Referências

As referências do menino eram as casas de madeira do Norte do Paraná. As casas perfilavam-se nas “datas” e, com o reforço dos balaústres de madeira das cercas, definiam as ruas estreitas onde brincavam de bola, de “31”, de queimada. Telhados em telha de barro, tipo francesa, tábuas unidas pelas mata-juntas, cimento queimado com vermelhão nos pisos das varandas, quando muito, ladrilhos hidráulicos ou cacos de cerâmicas formando mosaicos diversos, em sua maioria sem os labrequins de madeira nos beirais, os banheiros quase sempre fora de casa, e o sonho da casa de “material”.
Na memória, a Igreja de uma torre, linda, primeiro azul com detalhes em branco, depois amarela, com mosaicos de imagens dos santos nas paredes, o teto alto, o altar no presbitério elevado, a sacristia, e o sino batendo chamando para as “missões”. Na praça da igreja, no alto da cidade, os bancos em granitina com nome dos benfeitore e o cruzeiro em destaque ali ao lado. No salão de festas, aos fundos da matriz, aconteciam teatros, casamentos e até jogos de futebol de salão. Nas festas os espetos de bambu carregavam-se com pedaços de carne bem passada e apimentada.
A escola em alvenaria, em dois pisos, alinhava-se com os pés de café do outro lado da estrada. No pátio em cimento, na quadra de asfalto onde o piche grudava no “conga” quando o sol ardia, as crianças corriam, brincavam, divertiam-se e, sempre, no início das aulas, enfileiradas, cantavam o hino nacional. No “7 de Setembro”, após ensaios exaustivos, de cada escola, com suas fanfarras a frente, partiam os pelotões de alunos, percorrendo a cidade, até a entrada na avenida principal rumo à praça... que festa!
A praça, nova, de desenho moderno, com seu anfiteatro, sua fonte luminosa, era cenário para festas, para encontros de namorados, para passeio das famílias nos domingos, nos sábados... dias de maçã do amor, de balões de gás, do carrinho de pipoqueiro. A água da fonte, dançando, em várias cores, no ritmo das músicas, molhando o piso, numa chuva fina, como que se lavando a alma, não sai da memória! A rodoviária, também nova, moderna, linda, o embarque e desembarque em área rebaixada, com o muro de arrimo branco, ao fundo... tinha algo diferente ali. Acho que era o sabor da infância.

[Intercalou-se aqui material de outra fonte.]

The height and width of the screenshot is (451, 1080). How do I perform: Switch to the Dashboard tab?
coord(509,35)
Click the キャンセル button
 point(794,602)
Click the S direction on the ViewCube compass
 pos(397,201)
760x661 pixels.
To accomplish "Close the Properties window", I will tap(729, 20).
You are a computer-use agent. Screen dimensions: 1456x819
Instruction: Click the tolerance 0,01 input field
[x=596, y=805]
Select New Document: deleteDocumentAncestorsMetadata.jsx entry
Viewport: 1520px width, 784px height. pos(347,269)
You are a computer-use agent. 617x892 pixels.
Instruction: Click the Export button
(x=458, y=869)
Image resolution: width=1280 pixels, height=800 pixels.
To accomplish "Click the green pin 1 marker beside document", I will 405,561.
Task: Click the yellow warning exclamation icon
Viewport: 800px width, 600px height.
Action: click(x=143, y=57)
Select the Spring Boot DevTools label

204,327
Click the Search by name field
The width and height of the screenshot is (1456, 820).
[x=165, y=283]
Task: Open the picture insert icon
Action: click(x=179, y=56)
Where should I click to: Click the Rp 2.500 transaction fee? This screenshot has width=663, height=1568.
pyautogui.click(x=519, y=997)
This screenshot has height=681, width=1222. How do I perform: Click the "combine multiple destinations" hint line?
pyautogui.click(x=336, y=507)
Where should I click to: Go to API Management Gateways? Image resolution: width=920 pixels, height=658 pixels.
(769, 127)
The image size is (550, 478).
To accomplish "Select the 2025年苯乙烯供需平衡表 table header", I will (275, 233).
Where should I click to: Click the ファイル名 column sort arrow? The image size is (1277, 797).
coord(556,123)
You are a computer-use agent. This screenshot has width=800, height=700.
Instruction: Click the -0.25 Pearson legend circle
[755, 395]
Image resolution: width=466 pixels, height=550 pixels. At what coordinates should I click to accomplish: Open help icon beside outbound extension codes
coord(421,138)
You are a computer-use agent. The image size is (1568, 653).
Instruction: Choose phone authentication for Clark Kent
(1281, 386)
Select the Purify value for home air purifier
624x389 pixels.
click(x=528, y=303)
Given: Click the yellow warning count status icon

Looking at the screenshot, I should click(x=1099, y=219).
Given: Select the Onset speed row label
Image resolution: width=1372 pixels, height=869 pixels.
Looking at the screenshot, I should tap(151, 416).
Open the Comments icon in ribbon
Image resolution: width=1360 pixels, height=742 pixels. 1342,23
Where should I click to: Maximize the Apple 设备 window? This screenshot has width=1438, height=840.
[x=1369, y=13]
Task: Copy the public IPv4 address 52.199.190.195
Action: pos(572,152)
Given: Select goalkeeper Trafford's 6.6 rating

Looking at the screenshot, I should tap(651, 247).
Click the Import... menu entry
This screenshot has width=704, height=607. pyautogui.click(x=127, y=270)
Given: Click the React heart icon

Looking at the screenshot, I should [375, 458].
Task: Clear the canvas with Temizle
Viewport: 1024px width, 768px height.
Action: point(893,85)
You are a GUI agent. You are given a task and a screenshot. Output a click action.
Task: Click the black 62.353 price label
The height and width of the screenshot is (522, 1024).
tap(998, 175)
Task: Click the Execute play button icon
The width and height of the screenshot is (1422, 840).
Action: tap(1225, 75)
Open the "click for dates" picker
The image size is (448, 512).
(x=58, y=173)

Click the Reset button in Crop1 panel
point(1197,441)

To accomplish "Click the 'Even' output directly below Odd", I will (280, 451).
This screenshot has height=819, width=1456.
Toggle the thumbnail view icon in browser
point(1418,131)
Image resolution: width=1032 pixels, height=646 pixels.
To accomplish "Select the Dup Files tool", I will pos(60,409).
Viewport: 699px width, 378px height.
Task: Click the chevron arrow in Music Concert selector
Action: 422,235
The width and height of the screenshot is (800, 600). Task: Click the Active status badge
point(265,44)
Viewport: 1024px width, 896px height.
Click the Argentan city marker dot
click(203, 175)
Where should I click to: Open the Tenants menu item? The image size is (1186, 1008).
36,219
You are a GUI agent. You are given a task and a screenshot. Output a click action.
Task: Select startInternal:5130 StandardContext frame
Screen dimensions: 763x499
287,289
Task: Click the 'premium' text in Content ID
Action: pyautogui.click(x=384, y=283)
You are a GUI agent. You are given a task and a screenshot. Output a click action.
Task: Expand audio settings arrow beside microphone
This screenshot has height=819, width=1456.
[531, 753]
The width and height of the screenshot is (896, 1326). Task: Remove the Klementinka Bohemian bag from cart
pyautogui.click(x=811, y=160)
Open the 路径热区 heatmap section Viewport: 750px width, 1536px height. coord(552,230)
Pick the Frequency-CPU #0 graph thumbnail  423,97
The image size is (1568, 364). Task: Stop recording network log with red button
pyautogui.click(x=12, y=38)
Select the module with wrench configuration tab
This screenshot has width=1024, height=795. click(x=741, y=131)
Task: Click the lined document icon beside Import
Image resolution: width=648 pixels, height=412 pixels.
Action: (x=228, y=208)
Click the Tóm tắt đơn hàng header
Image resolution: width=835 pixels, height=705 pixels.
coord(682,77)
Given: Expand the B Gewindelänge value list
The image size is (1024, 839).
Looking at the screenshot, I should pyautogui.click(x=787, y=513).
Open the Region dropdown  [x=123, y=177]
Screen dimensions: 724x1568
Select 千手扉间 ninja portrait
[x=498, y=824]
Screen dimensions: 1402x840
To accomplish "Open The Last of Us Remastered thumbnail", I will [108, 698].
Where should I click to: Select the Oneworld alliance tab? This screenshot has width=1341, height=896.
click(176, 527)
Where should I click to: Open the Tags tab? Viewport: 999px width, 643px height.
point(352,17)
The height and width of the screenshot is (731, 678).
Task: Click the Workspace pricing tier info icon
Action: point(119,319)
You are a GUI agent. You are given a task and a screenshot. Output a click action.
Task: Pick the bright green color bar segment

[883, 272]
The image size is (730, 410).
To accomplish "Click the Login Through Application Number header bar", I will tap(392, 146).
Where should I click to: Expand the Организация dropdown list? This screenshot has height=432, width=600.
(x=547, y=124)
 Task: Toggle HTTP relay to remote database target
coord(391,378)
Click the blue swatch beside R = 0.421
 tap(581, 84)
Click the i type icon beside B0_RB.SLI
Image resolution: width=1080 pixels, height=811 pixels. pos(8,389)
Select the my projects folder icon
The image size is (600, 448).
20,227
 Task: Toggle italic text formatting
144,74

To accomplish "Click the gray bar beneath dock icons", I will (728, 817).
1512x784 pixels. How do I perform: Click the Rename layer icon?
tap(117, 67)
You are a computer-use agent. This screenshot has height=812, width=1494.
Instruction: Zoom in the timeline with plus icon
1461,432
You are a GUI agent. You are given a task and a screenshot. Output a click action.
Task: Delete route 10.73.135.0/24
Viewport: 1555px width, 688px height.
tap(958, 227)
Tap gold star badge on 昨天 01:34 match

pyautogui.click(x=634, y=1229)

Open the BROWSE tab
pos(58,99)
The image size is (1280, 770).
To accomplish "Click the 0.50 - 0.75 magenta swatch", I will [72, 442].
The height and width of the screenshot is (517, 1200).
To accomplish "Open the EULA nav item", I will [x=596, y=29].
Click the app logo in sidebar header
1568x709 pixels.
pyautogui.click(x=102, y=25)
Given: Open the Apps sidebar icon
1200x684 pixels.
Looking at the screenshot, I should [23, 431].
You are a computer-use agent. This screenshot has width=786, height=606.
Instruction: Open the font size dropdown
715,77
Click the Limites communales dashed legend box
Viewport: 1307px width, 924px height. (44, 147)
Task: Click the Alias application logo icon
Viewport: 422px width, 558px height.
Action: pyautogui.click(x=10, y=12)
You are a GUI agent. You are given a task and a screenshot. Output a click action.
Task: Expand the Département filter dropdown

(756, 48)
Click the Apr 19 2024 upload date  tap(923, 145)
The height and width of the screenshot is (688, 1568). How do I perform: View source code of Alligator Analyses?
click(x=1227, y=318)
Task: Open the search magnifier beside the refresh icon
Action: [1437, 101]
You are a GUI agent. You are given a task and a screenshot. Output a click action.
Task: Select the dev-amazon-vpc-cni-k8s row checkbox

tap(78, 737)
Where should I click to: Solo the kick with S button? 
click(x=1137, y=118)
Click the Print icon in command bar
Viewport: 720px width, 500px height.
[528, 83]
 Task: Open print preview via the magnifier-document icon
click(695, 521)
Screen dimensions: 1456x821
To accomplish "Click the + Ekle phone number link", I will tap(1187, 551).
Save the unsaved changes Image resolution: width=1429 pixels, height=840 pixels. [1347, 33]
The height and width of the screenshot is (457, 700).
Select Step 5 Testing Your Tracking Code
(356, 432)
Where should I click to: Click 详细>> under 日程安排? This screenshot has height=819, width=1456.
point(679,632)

A estação ferroviária, a linha do trem, as escadarias para subir a barbearia com suas grandes cadeiras de ferro. A banca de revistas na calçada, a sensação especial no cinema assistindo Mazzaropi, não sei quantas vezes. Na fábrica de sorvetes, a “massa” de nata, a “vaca preta”, o sorvete de coco queimado. Foi assim, que nos meus primeiros anos, foram-se formando minhas referências na arquitetura e também nos valores e princípios que me levaram vida afora. Assim começou a construção do meu repertório cultural, simples assim. São caminhos que me levaram a arquitetura e, sem saber, já despertavam minha atenção, provocavam sensações, temperavam minha vida.
E você, quais foram suas primeiras referências?